In this study, the effect of revegetation and terrace on soil and water retention is increasing as time goes by, but the effect of the check dam is decreasing. Soil retention by check dams is influenced by their size, storage capacity, and expected service life [72,73], they will likely require significant maintain [9,35,72,74]. For example, the service life of medium and small check dams is typically estimated to be less than 10 years, without maintenance such as dredging to remove the soil that accumulates behind the dams [75]. All of the check dams in the restored watershed were built from 2005 to 2006, which means that they had all exceeded their service life by the end of our study period, and this may explain the relatively low contribution of the check dams to soil and water retention [73].

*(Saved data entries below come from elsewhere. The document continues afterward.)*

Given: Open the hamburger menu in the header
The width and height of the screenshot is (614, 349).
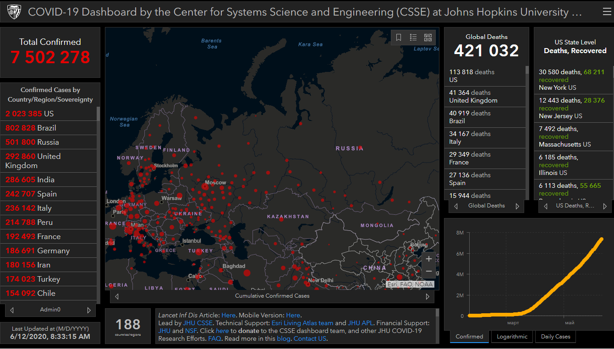Looking at the screenshot, I should click(x=607, y=12).

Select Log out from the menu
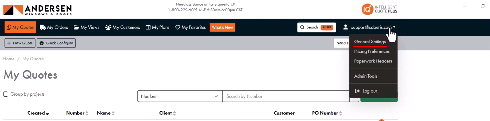366,91
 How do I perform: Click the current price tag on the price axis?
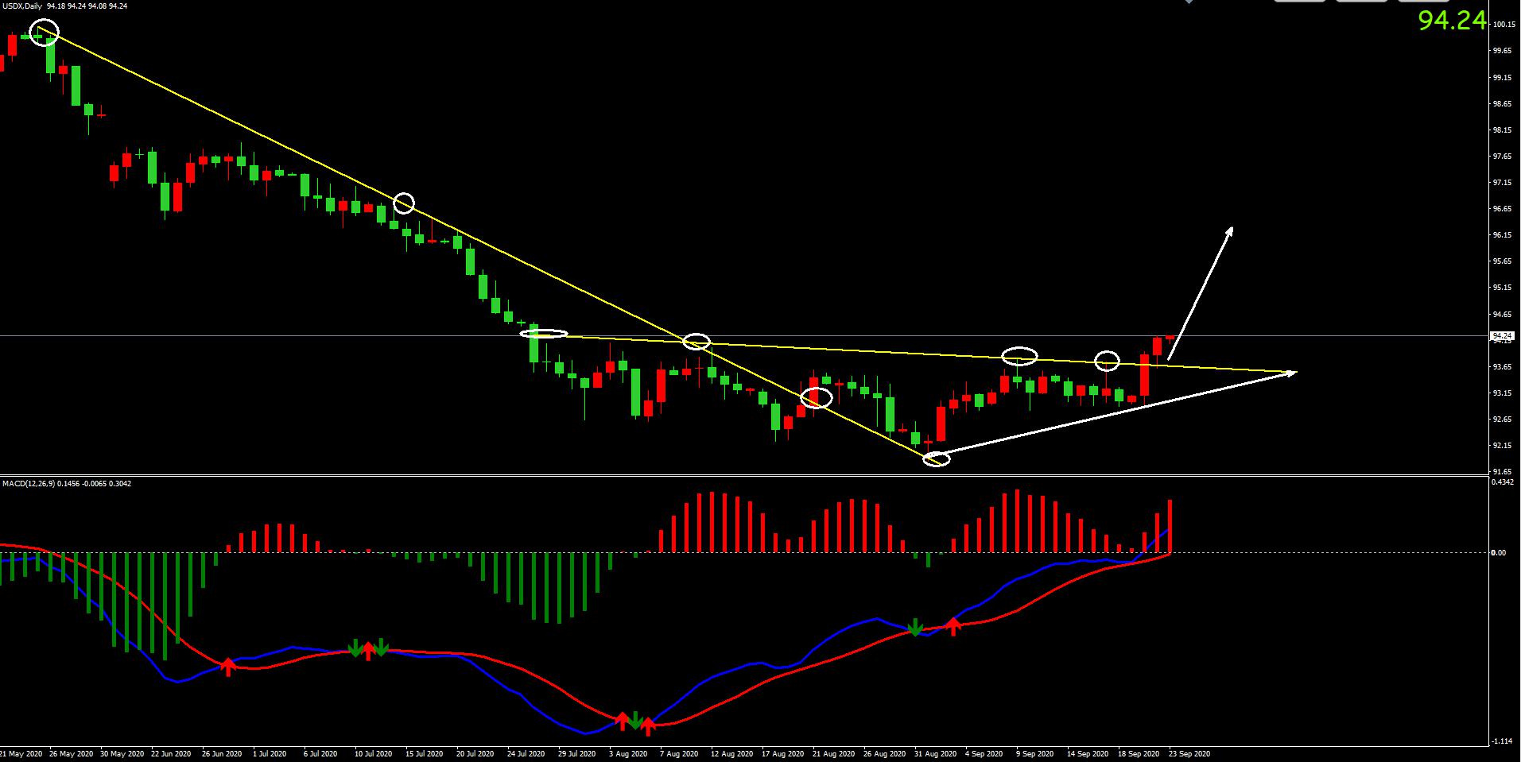coord(1501,336)
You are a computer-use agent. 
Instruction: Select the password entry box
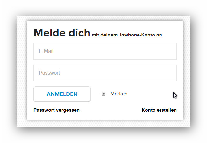[x=105, y=73]
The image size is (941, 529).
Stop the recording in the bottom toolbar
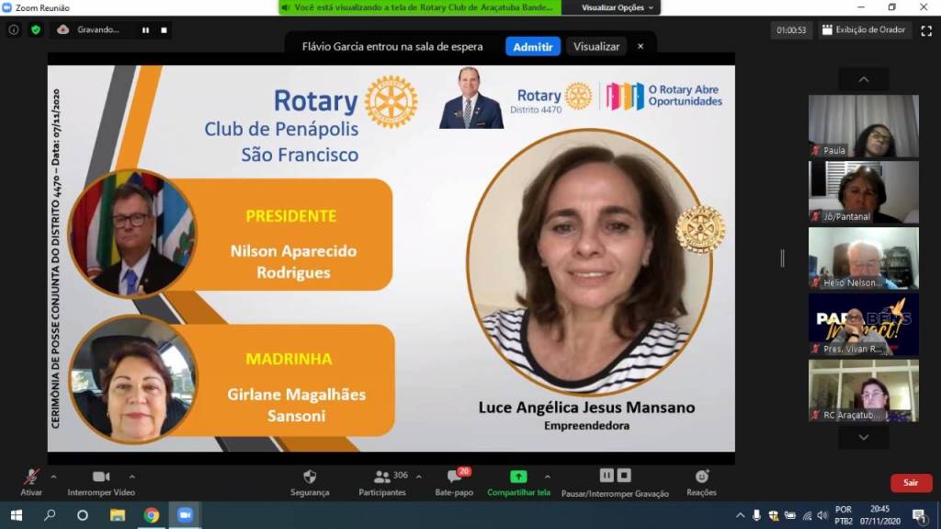(624, 475)
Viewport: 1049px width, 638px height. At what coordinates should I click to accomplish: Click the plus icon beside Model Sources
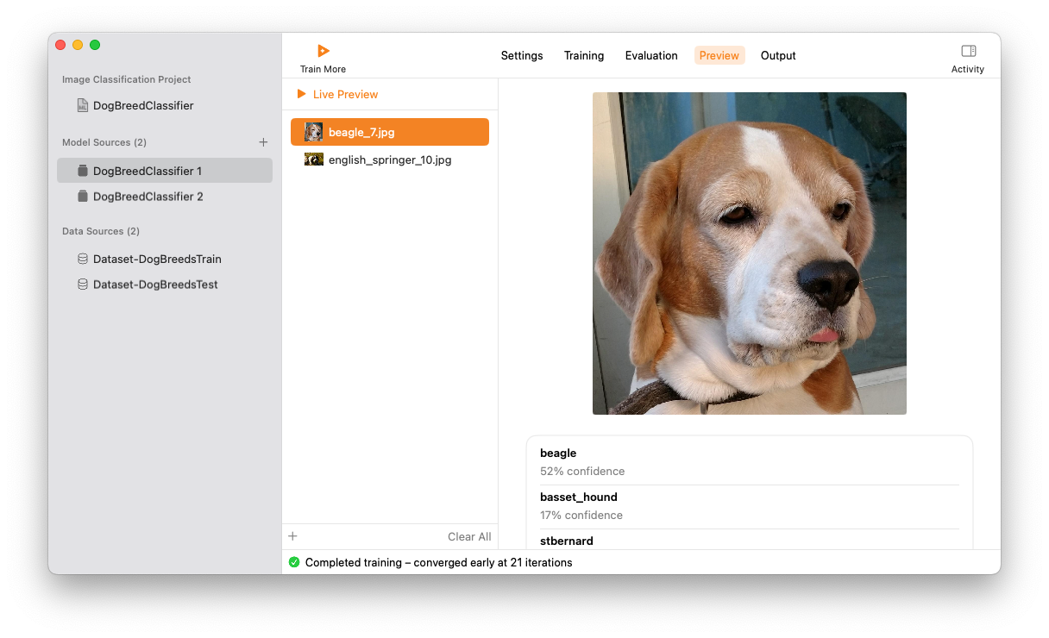point(263,142)
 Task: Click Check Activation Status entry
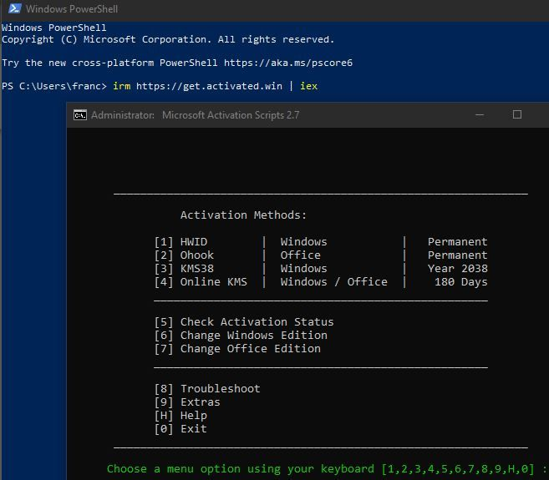point(244,322)
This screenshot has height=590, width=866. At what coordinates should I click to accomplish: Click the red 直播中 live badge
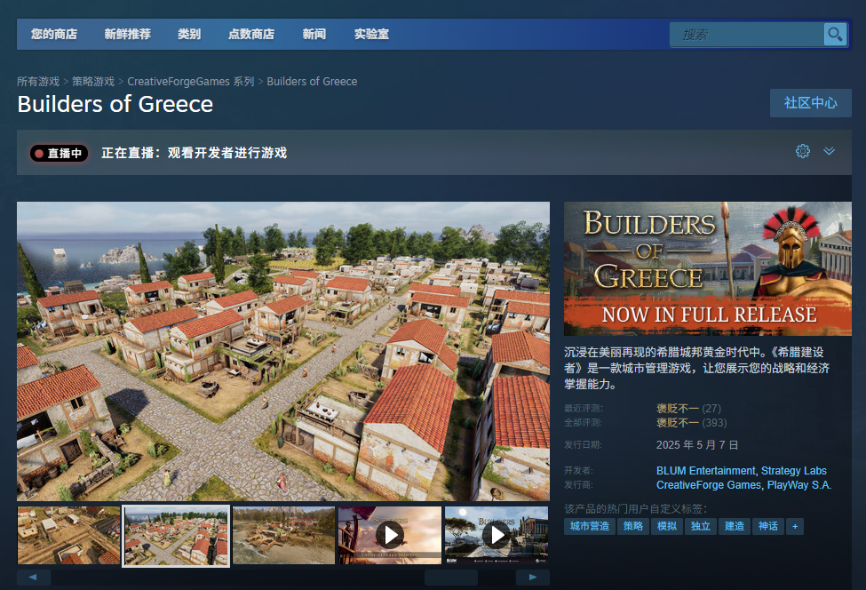coord(59,153)
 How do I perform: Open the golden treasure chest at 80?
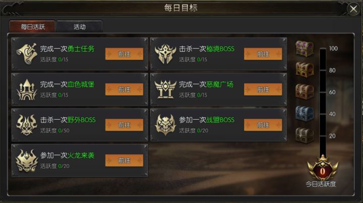click(x=305, y=70)
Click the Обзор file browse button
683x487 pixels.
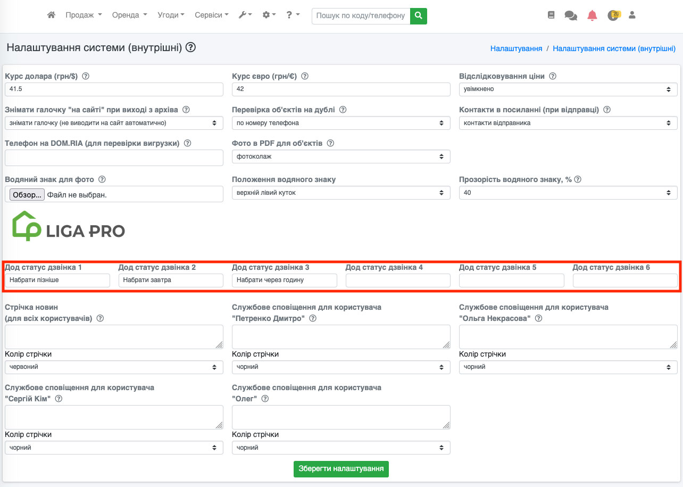pyautogui.click(x=27, y=195)
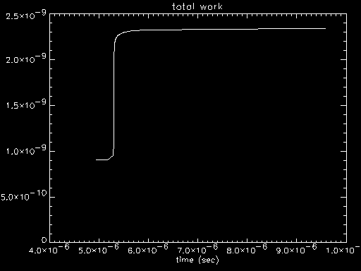Click the 4.0×10⁻⁶ x-axis tick label

[49, 248]
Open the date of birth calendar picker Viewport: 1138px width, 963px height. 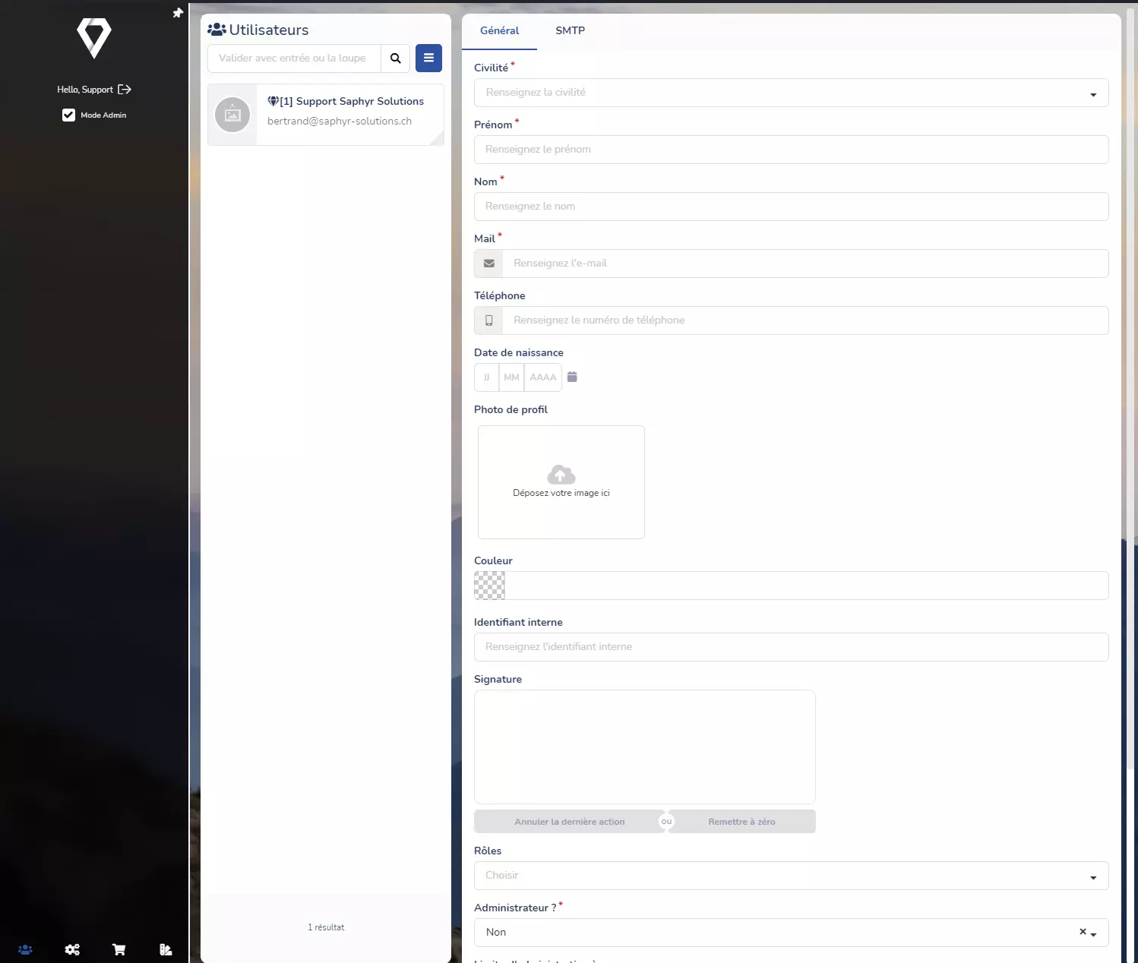(x=572, y=377)
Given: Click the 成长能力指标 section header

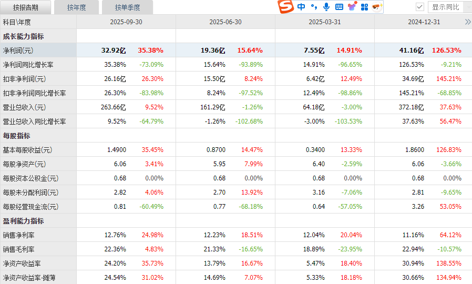Looking at the screenshot, I should (24, 36).
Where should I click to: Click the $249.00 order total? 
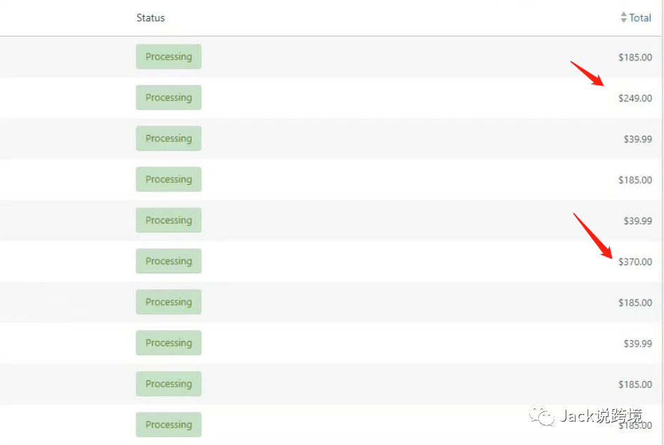pyautogui.click(x=634, y=98)

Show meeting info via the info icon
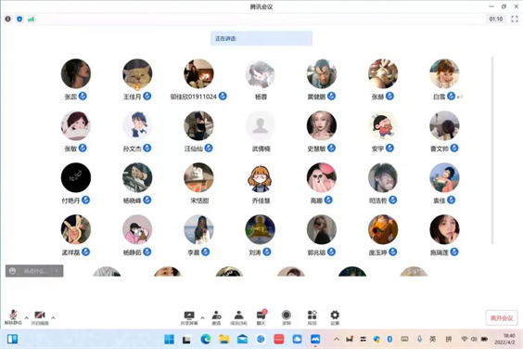click(7, 19)
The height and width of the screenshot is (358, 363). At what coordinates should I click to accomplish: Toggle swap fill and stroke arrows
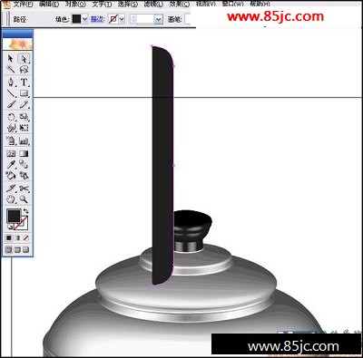point(25,211)
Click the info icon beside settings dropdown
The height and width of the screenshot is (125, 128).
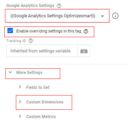point(115,16)
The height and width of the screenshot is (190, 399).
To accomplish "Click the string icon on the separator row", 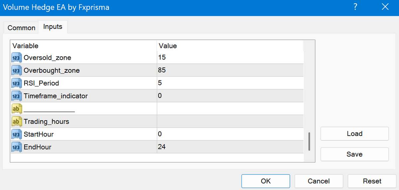I will pos(17,109).
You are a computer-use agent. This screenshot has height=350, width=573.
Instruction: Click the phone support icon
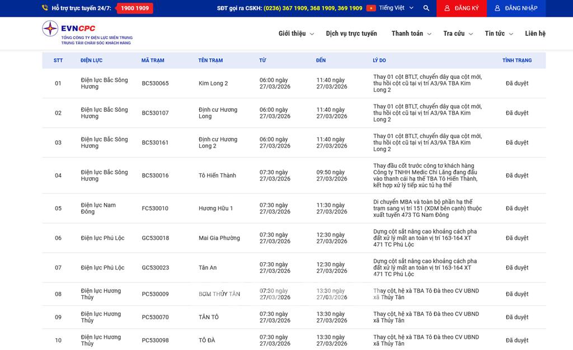45,8
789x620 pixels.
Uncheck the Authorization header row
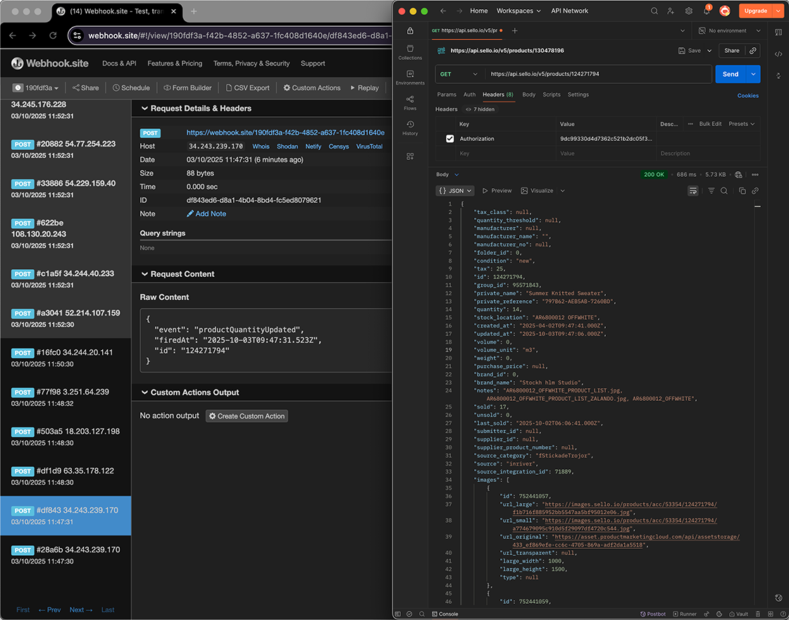pyautogui.click(x=449, y=138)
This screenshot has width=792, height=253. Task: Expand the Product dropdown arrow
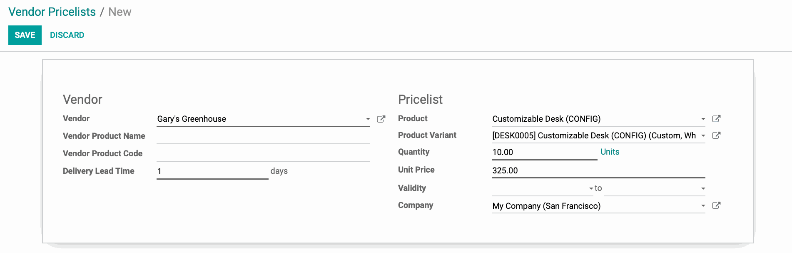click(703, 119)
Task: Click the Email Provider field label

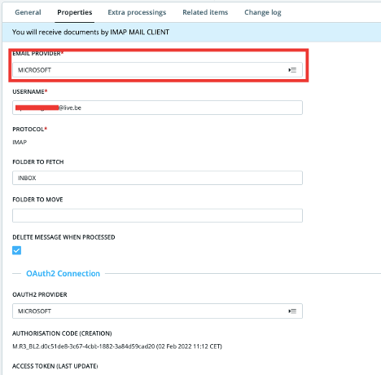Action: coord(37,54)
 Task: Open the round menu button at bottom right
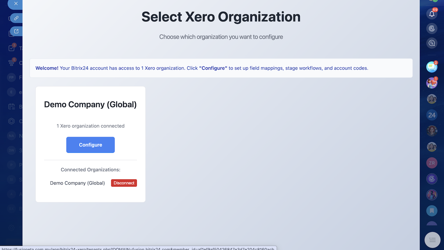(x=432, y=240)
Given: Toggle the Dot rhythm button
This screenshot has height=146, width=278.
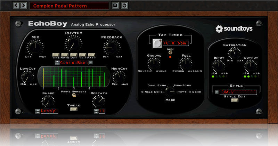Looking at the screenshot, I should pos(74,55).
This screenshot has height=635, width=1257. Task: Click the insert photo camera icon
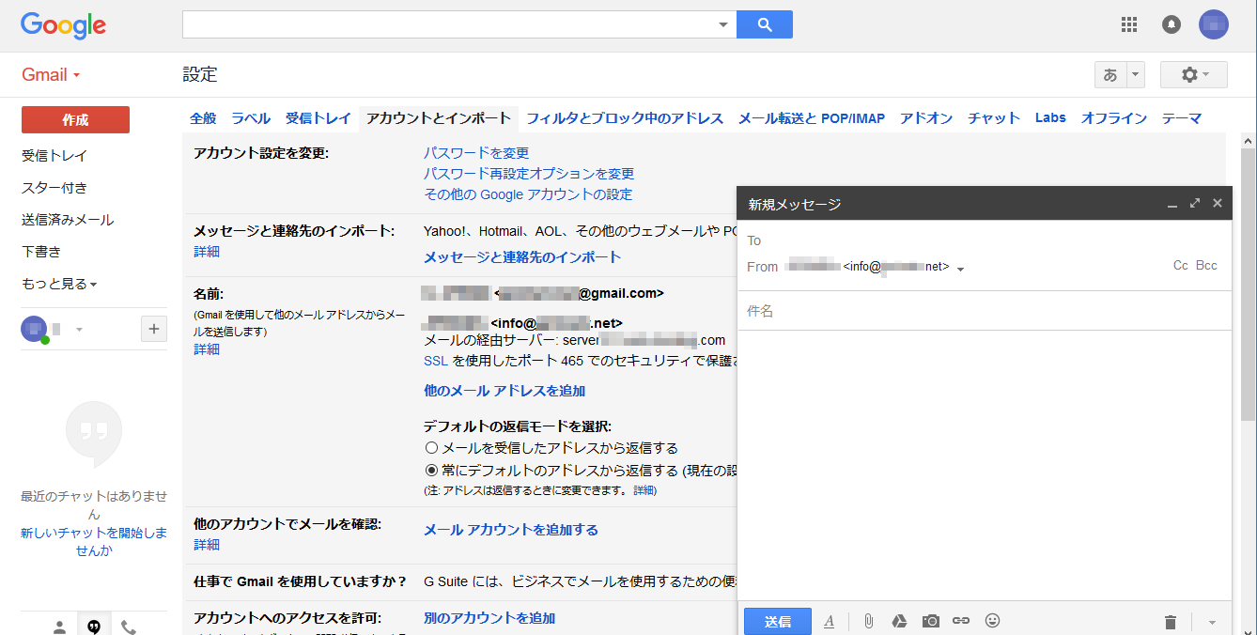coord(930,622)
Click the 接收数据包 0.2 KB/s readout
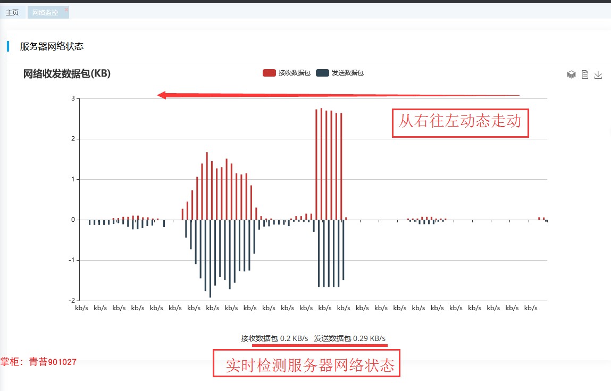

In our analysis, we focused on annual rainfall. However, many studies have shown that the sediment exported from a watershed depends strongly on the characteristics of single rainfall events [76,77]; that is, a large proportion of the runoff and sediment load is produced by a relatively small number of large rainfall events that generate higher than average runoff. For example, Fang et al. [78] studied 40 rainfall events in the Wanjiaqiao watershed, and found that about 90% of the total sediment load was produced by nine single rainfall events, which accounted for 50% of the total rainfall and 58% of the total runoff. Therefore, it will be necessary to analyze the relationship between single rainfall events and runoff and sediment load in our study area in future research.

5. Conclusions

Revegetation and construction of terraces contribute greatly to the prevention of soil erosion. However, it should be noted that the selected species used for planting should be those that can survive and expand under local soil and climatic conditions. The amount of vegetation should keep an appropriate balance between water consumption by vegetation and water use by humans to achieve sustainable management of the ecosystem for the benefits of both humans and nature. Check dams are influenced by storage capacity and expected service life, and they will likely require significant maintenance in the future. Nonetheless, the check dams did noticeably reduce erosion and water loss, so it may be more efficient to combine check dam construction with revegetation strategies.